### Required work
Scan the entries below. Return every line that includes "METAL".

### Data shown
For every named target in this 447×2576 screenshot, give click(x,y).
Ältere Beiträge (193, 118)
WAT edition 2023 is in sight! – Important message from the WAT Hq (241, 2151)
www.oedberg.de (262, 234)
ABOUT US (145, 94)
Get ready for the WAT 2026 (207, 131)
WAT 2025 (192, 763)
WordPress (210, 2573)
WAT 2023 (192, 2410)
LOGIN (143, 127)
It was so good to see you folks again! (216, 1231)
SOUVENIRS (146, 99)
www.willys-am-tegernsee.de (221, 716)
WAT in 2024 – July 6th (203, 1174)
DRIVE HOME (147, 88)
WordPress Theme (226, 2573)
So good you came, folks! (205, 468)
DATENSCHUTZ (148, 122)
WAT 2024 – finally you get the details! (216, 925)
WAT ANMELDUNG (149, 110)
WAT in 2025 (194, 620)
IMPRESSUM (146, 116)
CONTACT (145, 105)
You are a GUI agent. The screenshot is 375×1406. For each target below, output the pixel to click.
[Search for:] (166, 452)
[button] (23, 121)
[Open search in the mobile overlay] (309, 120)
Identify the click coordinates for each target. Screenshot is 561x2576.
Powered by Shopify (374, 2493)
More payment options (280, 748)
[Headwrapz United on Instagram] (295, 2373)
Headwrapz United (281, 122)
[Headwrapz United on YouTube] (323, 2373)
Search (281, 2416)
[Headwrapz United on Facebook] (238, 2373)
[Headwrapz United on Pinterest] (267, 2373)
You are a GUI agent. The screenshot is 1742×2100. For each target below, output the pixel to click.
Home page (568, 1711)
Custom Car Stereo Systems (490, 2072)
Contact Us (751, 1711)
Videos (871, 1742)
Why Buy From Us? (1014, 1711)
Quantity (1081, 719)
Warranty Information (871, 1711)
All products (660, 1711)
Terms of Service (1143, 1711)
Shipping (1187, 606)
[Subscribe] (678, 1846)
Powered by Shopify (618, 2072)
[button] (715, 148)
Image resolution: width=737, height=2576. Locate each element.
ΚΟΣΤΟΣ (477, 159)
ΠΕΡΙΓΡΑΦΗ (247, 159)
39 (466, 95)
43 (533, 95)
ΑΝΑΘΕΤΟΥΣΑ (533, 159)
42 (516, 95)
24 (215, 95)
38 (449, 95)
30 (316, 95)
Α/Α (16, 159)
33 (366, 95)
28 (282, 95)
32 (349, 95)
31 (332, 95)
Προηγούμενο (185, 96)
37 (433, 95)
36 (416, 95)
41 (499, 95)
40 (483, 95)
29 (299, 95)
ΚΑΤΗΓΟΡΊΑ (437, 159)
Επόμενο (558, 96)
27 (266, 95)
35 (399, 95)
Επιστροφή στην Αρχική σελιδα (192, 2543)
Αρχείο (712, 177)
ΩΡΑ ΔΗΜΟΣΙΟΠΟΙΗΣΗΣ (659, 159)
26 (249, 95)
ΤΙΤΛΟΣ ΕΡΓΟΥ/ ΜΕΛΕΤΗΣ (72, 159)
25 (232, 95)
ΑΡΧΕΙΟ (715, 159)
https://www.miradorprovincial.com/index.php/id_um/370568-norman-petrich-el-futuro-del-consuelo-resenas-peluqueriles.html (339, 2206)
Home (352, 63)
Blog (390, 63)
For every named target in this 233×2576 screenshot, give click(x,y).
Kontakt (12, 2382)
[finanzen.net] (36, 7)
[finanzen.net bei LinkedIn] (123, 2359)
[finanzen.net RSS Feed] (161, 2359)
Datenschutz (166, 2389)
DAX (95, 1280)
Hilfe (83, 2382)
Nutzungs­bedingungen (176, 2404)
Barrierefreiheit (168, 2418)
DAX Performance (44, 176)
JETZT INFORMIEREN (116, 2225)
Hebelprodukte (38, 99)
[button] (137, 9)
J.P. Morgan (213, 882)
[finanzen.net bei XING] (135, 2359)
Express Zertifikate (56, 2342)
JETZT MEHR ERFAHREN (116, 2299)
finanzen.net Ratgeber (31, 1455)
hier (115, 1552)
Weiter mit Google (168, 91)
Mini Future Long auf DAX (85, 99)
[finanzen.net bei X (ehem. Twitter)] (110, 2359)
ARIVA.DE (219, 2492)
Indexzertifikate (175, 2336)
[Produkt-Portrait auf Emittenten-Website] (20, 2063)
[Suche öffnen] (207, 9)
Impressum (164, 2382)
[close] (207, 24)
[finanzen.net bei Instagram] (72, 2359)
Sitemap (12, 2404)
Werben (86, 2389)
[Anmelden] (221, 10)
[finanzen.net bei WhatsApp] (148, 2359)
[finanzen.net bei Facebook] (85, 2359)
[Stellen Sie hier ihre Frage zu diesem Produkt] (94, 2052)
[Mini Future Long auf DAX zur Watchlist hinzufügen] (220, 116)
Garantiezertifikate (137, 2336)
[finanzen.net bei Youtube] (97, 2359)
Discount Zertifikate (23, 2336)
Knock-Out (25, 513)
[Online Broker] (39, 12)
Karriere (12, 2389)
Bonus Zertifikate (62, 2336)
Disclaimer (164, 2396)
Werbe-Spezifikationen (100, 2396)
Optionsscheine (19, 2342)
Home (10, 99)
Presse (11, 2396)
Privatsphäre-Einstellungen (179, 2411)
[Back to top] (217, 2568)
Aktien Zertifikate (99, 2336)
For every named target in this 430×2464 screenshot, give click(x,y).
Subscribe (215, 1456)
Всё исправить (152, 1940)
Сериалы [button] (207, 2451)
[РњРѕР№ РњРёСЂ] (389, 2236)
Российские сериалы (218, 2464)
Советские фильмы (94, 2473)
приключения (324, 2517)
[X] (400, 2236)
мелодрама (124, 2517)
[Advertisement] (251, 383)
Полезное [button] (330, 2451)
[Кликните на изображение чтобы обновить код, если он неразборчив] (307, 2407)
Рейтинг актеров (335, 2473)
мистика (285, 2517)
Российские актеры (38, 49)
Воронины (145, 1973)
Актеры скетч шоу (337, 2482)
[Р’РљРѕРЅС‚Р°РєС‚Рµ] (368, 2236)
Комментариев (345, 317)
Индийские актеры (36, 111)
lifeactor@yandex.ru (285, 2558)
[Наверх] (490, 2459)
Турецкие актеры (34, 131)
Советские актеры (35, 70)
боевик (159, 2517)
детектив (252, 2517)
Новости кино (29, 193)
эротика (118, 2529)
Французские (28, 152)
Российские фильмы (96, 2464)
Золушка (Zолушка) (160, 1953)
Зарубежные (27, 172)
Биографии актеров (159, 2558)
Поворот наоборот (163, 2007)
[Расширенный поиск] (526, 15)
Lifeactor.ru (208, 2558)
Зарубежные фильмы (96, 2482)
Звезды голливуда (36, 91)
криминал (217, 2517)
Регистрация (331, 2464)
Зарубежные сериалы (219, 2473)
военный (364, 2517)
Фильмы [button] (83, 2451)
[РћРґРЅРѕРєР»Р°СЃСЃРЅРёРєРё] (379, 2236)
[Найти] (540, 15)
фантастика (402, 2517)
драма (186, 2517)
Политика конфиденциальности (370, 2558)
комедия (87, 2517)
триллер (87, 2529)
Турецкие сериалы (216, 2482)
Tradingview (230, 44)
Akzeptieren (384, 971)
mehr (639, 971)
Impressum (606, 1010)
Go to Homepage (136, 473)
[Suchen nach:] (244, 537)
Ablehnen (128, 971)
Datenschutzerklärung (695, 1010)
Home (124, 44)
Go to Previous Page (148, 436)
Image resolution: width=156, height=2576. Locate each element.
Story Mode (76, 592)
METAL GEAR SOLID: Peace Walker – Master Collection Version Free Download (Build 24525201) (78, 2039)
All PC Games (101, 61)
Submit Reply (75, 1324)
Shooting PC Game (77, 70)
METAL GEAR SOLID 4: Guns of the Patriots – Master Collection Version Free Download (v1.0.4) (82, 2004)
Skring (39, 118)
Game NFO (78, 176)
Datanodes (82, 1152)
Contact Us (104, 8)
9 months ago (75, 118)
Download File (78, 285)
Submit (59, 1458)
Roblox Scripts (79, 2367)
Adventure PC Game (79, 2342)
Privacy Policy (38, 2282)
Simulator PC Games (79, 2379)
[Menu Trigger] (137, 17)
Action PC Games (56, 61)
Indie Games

### Solved exercise
METAL GEAR SOLID: Peace Walker – Master Collection Version Free Download (Build 24525201) (78, 2039)
METAL GEAR SOLID 4: Guns of the Patriots – Master Collection Version Free Download (v1.0.4) (82, 2004)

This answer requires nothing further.